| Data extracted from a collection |
------------------------------------------------
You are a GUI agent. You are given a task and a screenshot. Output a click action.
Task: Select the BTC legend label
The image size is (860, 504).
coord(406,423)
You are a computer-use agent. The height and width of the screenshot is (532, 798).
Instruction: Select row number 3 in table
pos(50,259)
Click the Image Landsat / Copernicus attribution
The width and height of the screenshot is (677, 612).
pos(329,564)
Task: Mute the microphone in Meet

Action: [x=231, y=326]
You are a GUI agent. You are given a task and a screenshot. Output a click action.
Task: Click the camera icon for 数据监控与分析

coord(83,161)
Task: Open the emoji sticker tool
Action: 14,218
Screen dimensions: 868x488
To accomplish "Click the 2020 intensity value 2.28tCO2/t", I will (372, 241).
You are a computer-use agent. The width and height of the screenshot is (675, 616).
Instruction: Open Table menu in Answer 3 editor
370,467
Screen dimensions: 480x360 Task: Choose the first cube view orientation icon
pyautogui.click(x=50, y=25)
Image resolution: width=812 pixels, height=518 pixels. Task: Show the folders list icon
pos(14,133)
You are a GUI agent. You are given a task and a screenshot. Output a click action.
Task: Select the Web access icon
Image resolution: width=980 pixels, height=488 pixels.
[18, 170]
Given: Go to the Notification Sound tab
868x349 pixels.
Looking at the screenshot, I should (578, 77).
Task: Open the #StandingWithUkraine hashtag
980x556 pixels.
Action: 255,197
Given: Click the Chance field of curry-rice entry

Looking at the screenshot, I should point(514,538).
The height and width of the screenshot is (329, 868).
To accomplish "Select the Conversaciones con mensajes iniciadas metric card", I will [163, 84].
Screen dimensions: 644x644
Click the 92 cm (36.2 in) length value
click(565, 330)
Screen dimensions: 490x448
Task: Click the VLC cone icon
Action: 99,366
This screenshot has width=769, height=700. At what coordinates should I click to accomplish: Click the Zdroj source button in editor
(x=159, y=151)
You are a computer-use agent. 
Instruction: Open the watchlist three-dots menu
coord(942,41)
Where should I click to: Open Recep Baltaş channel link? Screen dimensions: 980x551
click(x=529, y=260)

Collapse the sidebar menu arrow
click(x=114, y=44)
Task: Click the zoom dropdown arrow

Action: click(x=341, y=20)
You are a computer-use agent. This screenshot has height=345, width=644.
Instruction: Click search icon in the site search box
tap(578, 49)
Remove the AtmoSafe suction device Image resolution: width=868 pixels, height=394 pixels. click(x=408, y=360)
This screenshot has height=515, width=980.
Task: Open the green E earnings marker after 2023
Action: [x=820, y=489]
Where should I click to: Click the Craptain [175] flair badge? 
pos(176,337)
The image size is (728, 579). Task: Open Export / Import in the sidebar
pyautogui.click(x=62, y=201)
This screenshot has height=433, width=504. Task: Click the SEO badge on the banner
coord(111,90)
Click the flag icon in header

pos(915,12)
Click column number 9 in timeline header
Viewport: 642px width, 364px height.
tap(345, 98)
------------------------------------------------
| To do |
Within the entries, count the lines containing the string "will" and state nothing but the result.

| Output of the task |
2